What is a domain that every software engineer knows is incredibly complex? Well, nothing more and nothing less than the world of any of the software engineering technologies. What tool can we use to better understand this complex domain and be able to program? The meta-models.
What is a Meta-model?
Let’s imagine, for a moment, that we have to make software for a company that develops databases. Specifically, imagine that we are asked to implement software to help them detect problems in the designs of their SQL databases (such as foreign key cycles). What are the real world concepts that this company works with? Here we are no longer talking about “Users” or “Karts”, but about much more abstract classes such as “SQL Table” and “SQL Attribute”.
A meta-model is a representation of another model. For example, the following figure is a snippet of an SQL meta-model:
An instance of this meta-model would be an SQL schema. For example, an instance of “SQLTable” could be the SQL table “User” (with which we store users in the database).

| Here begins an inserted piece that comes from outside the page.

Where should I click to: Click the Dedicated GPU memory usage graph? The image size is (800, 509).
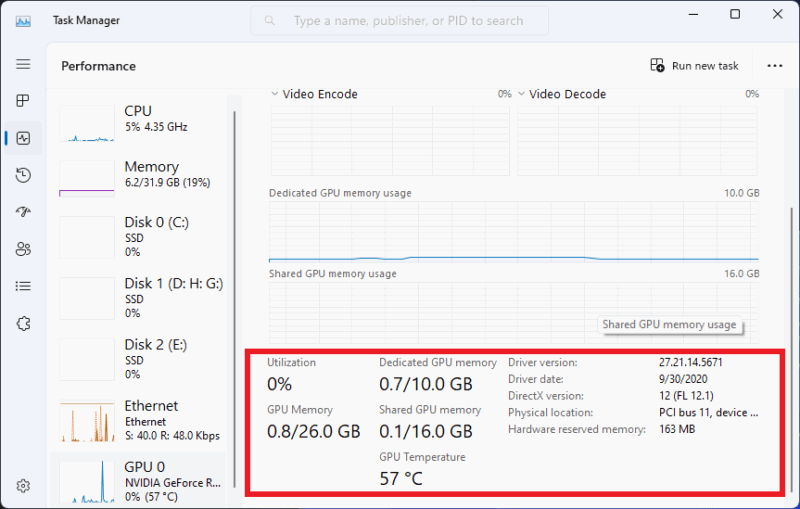point(514,230)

From here, the problem of detecting foreign key cycles becomes a problem of traversing the meta-model associations. In fact, any problem analyzing code in a language (such as SQL or Java) can become a problem for traversing your meta-model.

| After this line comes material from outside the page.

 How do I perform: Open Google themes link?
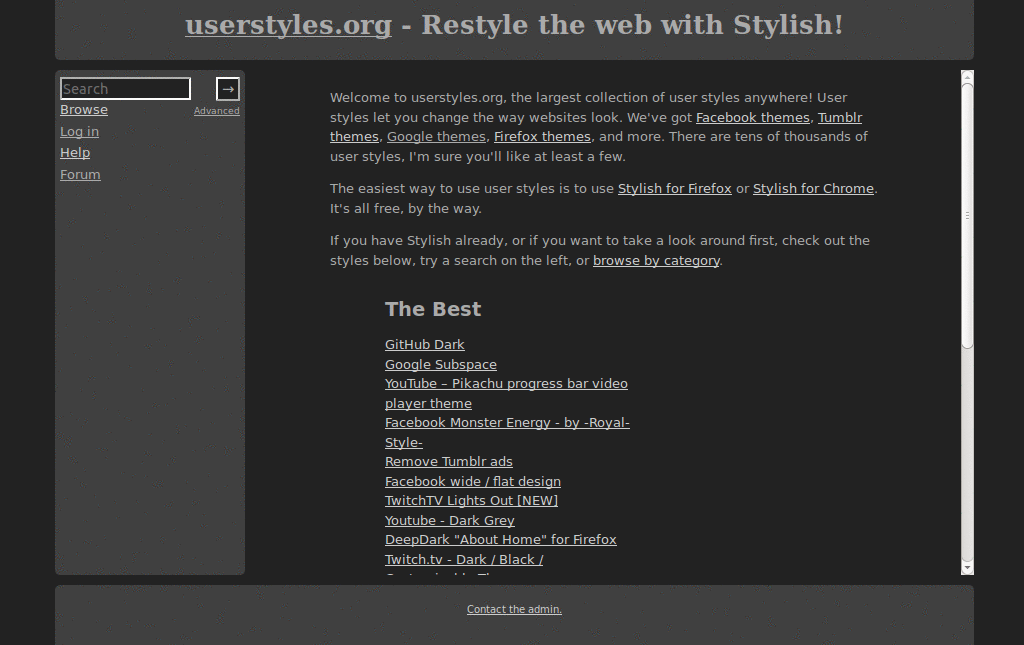[436, 136]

Com es poden dur a la pràctica els meta-models?
Well, it’s very easy, you only need two things:
- An implementation of the meta-model itself. That is, an implementation of their classes and associations
- A component responsible for instantiating the meta-model.
Following the example of SQL, we could implement, in Java, the classes of the previous meta-model (SQLTable classes, SQLAttribute, etc). Moreover, we could implement a parser, in Java, that reads “CREATE TABLE …” statements to instantiate the tables, attributes, and foreign keys (described in the statement) as objects of the previous meta-model. From there, finding foreign key cycles becomes a problem of navigating our Java instances (which represent SQL concepts).
Note that when representing SQL concepts as Java classes, we have all the power of object orientation to make code extensible, maintainable, and reusable. In fact, you could reuse and extend the previous metamodel to make things more interesting (for example, rearrange “INSERT INTO …” instructions on different tables so as not to violate foreign keys, or detect the spread of DELETE_ON_CASCADE between different tables, etc.) .
But none of this is limited to SQL. Similarly, we could do a JS parser in Java (or vice versa), to detect problems, patterns, or extract any information imaginable (in code). We can even make an analyzer of a language … in the language itself!